Filling these needs, Narayanan says, will require a system that can perceive and interpret not just words, but a wide range of human communications, an improvement on current, limited "pipeline" translation technology. "We want to let people communicate," he says. "We need to go beyond literal translation" - heavily based on translating written texts rather than spoken language - "to rich expressions in speech and non verbal cues. We want to enhance human communication capabilities."

The additional cues to be analyzed and incorporated into the translation mix include, according to the plan:

* Prosodic information: Spoken language uses word prominence, emphasis and contrast, and intonational cues - is it a statement or a question? Speech also divides subjects and thoughts in ways that aren't always clear in a word-by-word literal translation. Prosodic cues will serve as an important information source for robust intelligence in the proposed work. * Discourse information: Capturing contextual cues of dialog becomes especially important since our target goal to enable interpersonal interactions, in contrast to applications where the end-result is just translated text. The group plans to model and track the cross-lingual dialog flow to improve the information transfer between the interlocutors. * User state information: User state information such as affect and attitude are also a critical part of interpersonal communication. We plan to investigate markers of valence (positive/ negative) and activation (strong/weak) conveyed in spoken language. Specifically, the effort plans to capture this meta-information, and transfer these source utterance characteristics and speaker attitudes to the target language through our augmented expressive synthesis schemes

Other elements of the mix include embedding these sets of analyzed cues into speech that is synthesized from inputs keyboarded into the interface as a response or a question.

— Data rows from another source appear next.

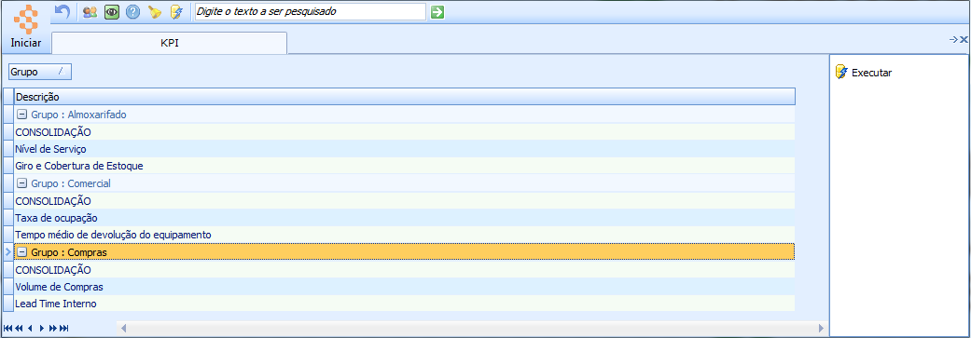
Task: Focus the search text input field
Action: [311, 12]
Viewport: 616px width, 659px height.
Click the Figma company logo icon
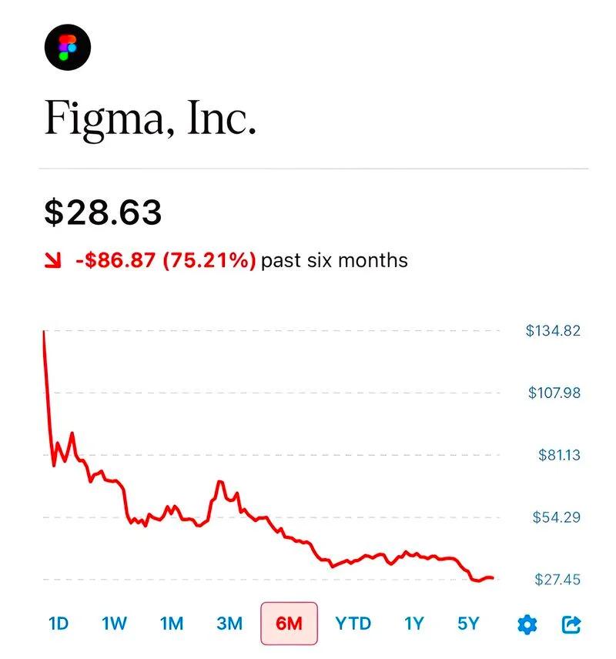pyautogui.click(x=68, y=48)
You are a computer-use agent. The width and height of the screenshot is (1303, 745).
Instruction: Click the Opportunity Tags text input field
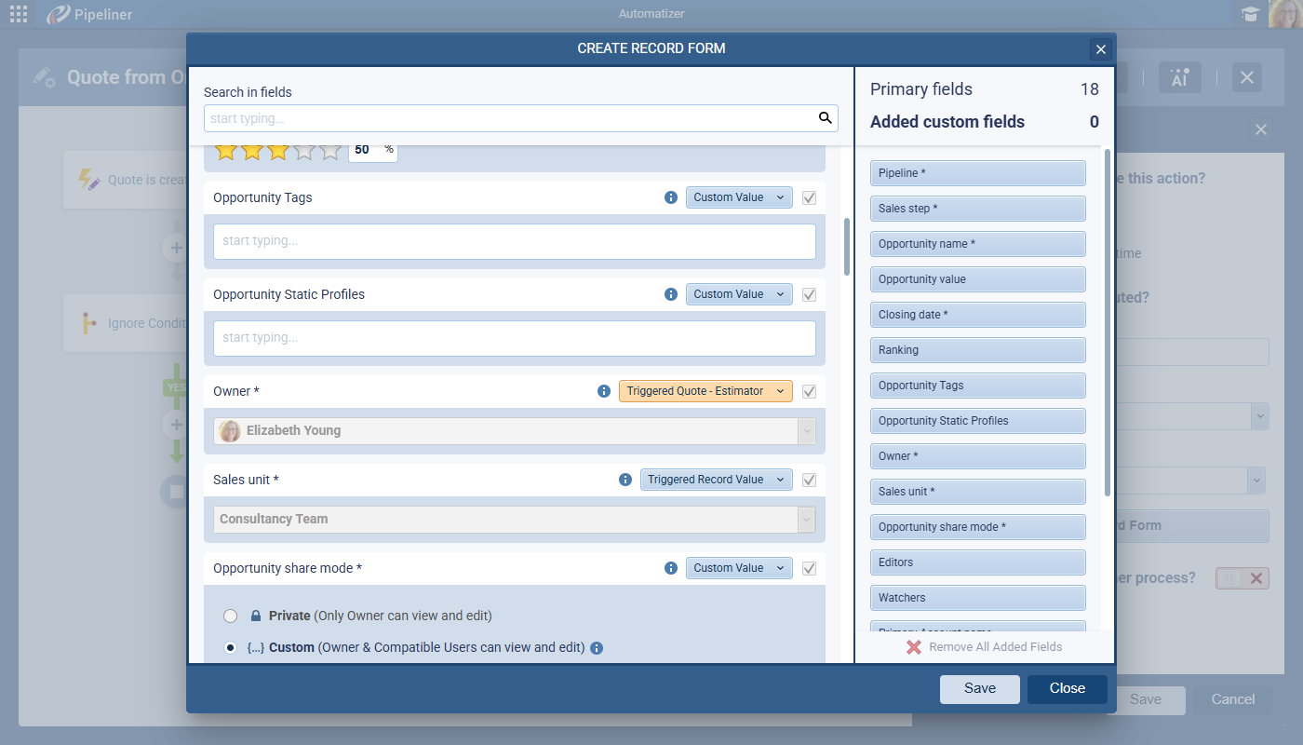pyautogui.click(x=514, y=241)
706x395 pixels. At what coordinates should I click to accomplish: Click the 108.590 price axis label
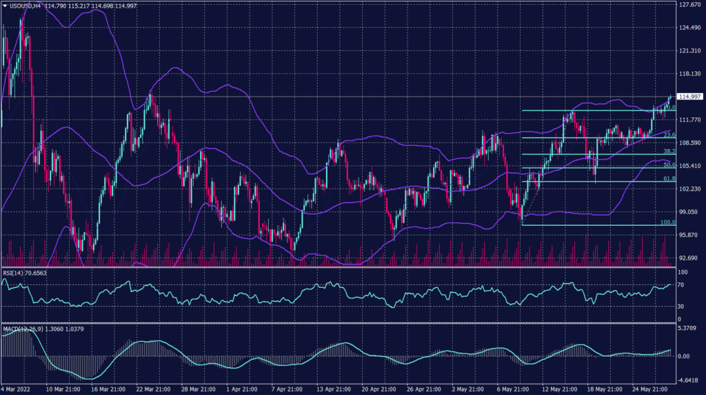[689, 143]
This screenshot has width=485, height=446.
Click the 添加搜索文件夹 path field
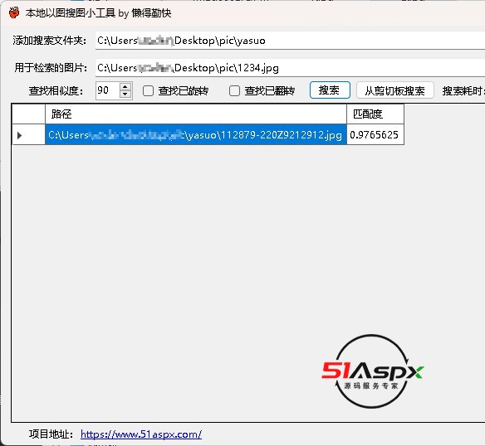[x=290, y=41]
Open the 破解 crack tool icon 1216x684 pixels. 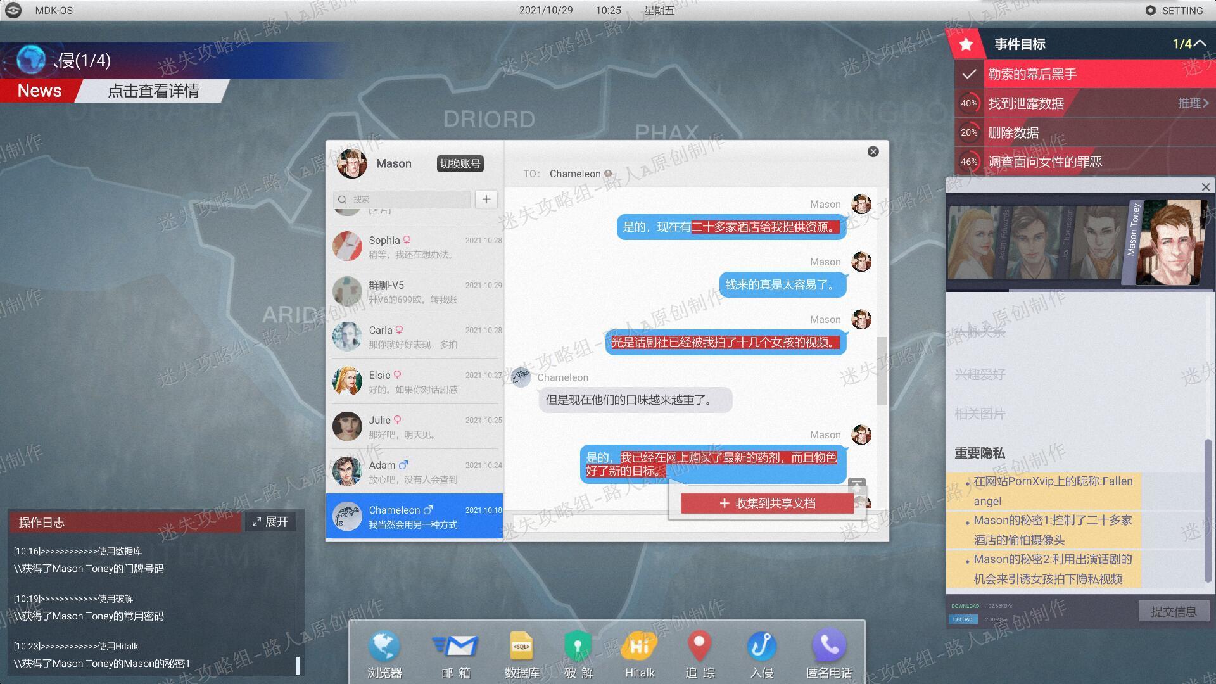[578, 647]
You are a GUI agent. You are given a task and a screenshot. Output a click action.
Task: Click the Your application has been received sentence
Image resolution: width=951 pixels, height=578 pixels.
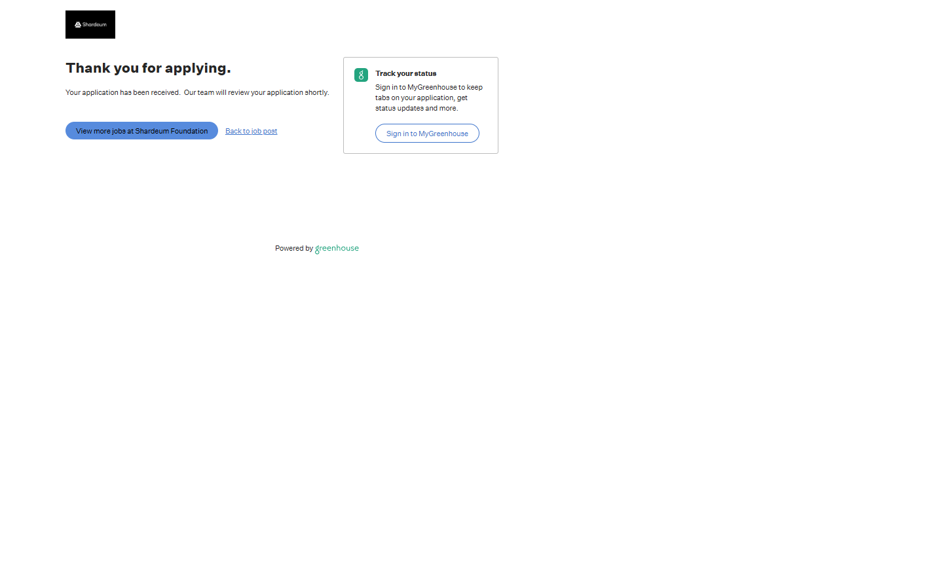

The emphasis is not hardware, but rather creating a system that can use existing, low-cost computers and other electronic equipment effectively for the purpose.

The overall strategy involves building on existing translation techniques by expanding the reach of tools used earlier, with signal but limited success, to allow machine intelligences to perceive the prosodic and other rich contextual cues.

So, for example, notes McLaughlin, while machine translation of text relied on analysis of masses of parallel written texts in the two languages, the new effort will compare and analyze bodies of oral text.

A big advantage for this is the fact that unlike generalized conversation, doctor-patient interactions involve a limited, controlled context, making it easier to eliminate dead end translation possibilities and false clues..

McLaughlin also emphasizes that in addition to linguistic information, the effort will incorporate cultural cues and information: "Our system will not only be bilingual, but bicultural," she says,

The effort will also take advantage of lessons learned in an earlier attack by Narayanan on the S2S translation for doctors, the Transonics Spoken Dialog Translator, designed to allow English speaking doctors to communicate with Farsi-speaking patients.

Besides Narayanan, McLaughlin and Georgiou, others working on the effort include Drs. Lourdes Baezconde-Garbanati and Win May of the Keck School of Medicine; Vivek Sridhar, Prem Natarajan, and Rohit Prasad from BBN, and Srinivas Bangalore of AT&T.